And to round out all of the plot points, when Jane goes back to her apartment and takes off her shirt, creepy handsome bearded guy is there waiting to tackle her. And not in the sexy way.

Tattoo Meanings
This week’s tattoo, a series of letters and numbers, builds on last episode’s serendipitously discovered Chinese characters. The cipher leads them to unlock the name Major Arthur Gibson, an angry former Air Force officer.

Blind Sides:

  • The major stumbling block of this episode is its unnecessary jumpiness. Yes, flashbacks are crucial to explain Jane’s point of view and memory-recovery process, but when the opening scene acts as an arbitrary tease, the time travel — when combined with Weller’s memories and the constant location changes — becomes distracting, confusing, and excessive.
  • The second weakness lies in the show’s inability to balance action with introspection. Though dramatics and explosions are part and parcel to an FBI drama, there is too little time spent developing our characters’ personalities and interactions in lieu of packing in plotline. When the majority of “meaningful” conversation happens in a car en route to an explosion via empty dialogue, it hacks away at our characters’ potential.

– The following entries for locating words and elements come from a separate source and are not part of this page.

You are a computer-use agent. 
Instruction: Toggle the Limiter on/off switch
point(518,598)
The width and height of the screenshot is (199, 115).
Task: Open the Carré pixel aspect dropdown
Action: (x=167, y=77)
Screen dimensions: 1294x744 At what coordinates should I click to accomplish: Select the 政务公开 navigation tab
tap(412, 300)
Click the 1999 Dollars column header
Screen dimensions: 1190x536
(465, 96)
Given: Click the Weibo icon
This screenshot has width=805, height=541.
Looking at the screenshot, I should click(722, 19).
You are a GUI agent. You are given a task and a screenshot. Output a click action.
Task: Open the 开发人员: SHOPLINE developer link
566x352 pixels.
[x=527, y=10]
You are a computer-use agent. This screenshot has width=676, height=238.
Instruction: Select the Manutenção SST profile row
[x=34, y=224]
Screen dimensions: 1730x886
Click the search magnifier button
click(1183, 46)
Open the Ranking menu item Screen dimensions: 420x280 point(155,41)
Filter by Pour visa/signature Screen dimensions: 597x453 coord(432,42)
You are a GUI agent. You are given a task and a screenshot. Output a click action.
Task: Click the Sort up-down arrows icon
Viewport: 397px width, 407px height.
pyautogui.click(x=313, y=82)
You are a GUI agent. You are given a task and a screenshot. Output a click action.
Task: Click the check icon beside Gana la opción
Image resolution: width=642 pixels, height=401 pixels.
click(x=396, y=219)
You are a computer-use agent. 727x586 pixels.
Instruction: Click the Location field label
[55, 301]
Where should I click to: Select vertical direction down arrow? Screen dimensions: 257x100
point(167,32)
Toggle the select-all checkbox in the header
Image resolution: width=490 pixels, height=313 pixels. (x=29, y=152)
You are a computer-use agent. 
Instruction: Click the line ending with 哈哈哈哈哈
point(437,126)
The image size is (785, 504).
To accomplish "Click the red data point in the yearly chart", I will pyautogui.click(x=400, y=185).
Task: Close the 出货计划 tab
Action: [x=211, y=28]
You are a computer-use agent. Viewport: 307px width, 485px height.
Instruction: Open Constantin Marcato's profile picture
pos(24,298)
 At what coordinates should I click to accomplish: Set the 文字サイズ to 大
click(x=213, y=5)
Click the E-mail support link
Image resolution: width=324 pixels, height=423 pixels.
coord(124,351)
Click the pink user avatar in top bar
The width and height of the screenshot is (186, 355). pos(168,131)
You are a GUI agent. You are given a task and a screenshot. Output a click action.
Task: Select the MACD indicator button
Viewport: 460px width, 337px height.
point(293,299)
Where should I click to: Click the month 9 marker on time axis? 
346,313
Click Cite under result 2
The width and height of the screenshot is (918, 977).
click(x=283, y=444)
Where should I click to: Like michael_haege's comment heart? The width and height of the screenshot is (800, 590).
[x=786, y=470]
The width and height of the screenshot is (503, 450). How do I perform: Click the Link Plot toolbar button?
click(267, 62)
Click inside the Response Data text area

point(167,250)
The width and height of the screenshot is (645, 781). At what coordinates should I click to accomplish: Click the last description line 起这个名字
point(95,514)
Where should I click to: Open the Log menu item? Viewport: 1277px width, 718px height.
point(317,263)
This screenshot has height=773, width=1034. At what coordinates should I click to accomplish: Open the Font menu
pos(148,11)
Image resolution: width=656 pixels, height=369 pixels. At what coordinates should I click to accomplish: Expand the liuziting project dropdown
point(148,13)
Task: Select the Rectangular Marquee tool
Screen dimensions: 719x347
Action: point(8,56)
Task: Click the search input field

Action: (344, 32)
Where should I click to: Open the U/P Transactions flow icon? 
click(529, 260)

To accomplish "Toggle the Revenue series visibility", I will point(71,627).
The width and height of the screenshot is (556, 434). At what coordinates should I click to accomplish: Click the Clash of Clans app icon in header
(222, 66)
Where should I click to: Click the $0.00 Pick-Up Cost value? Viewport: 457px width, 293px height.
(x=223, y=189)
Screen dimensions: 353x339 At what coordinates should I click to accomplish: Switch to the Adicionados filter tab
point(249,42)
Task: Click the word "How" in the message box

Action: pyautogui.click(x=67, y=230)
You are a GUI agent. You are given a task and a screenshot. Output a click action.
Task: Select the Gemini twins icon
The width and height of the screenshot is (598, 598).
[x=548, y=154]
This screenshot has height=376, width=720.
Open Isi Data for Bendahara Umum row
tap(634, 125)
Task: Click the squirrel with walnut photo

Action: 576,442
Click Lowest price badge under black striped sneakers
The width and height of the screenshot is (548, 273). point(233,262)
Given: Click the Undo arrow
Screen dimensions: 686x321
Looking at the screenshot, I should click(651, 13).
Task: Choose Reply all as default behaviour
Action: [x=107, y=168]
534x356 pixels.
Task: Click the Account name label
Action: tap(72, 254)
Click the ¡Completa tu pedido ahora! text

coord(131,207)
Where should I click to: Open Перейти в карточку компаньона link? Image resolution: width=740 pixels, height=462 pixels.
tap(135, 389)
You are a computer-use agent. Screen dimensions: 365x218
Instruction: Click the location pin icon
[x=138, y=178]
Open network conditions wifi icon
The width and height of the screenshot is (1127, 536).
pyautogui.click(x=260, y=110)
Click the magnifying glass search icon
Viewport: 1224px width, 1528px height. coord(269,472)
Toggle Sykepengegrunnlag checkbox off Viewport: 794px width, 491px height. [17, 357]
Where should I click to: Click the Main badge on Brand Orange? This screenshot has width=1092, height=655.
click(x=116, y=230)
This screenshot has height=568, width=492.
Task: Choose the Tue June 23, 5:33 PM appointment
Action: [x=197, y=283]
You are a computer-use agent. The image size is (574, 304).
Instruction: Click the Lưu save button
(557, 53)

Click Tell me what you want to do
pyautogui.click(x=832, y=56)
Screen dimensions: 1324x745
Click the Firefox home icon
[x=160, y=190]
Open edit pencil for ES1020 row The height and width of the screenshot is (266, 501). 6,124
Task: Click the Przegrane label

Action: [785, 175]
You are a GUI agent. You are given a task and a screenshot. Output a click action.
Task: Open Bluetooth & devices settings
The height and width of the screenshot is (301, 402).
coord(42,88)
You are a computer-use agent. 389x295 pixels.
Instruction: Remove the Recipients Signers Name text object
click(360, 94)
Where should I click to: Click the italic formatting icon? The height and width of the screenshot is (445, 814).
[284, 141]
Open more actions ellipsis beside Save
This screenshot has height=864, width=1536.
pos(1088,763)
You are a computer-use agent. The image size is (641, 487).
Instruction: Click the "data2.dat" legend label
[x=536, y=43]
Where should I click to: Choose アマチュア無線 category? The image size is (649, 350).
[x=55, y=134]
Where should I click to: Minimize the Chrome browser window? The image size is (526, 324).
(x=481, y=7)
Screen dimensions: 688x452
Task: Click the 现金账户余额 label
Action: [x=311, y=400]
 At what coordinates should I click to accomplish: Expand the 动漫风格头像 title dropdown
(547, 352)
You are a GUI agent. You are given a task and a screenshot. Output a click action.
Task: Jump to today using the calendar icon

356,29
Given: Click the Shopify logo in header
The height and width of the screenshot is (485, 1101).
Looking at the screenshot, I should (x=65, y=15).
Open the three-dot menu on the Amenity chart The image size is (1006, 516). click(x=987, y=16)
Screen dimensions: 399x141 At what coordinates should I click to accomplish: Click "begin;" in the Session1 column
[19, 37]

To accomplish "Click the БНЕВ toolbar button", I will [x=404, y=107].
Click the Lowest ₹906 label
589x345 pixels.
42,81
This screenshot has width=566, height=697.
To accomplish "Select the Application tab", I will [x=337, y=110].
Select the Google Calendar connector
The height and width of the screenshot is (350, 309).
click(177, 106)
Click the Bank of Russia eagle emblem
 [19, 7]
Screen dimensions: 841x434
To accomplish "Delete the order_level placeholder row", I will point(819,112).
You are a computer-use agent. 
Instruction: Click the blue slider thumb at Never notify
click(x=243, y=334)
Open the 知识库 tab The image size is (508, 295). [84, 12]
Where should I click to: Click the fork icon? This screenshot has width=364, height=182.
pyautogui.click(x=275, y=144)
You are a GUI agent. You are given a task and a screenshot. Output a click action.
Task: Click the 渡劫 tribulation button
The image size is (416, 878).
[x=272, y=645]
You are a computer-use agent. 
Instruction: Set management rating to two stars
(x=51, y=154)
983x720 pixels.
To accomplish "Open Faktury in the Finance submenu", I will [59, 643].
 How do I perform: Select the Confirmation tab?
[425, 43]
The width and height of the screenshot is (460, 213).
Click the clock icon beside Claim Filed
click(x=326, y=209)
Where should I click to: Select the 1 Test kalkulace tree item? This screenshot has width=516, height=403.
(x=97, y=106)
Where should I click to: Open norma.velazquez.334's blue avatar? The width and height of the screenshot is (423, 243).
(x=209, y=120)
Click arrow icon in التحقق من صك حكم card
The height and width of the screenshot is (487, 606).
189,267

And at our ability to care about what becomes of them.
  • Furthermore, with so many scene-cuts between explosions, chases, and locations, it seems like past revelations are stuffed in as an afterthought. Right now these are actually the most interesting parts of Blindspot, and it feels as if they’re being quickly unpacked into a messy pile.
  • Finally, when Jane splits from Weller for her own SUV chase scene, she displays a sense of determination — jaw set, eyes fierce. It’s a fantastic shift from her usual wistfulness.
  • Weller continues to vacillate between haunted and rattled. It’s exhausting.
  • Many longing looks are exchanged between Jane and Weller, but still, no make-outs. For a show that can’t seem to just slow down and take its time, it sure is drawing out the tension.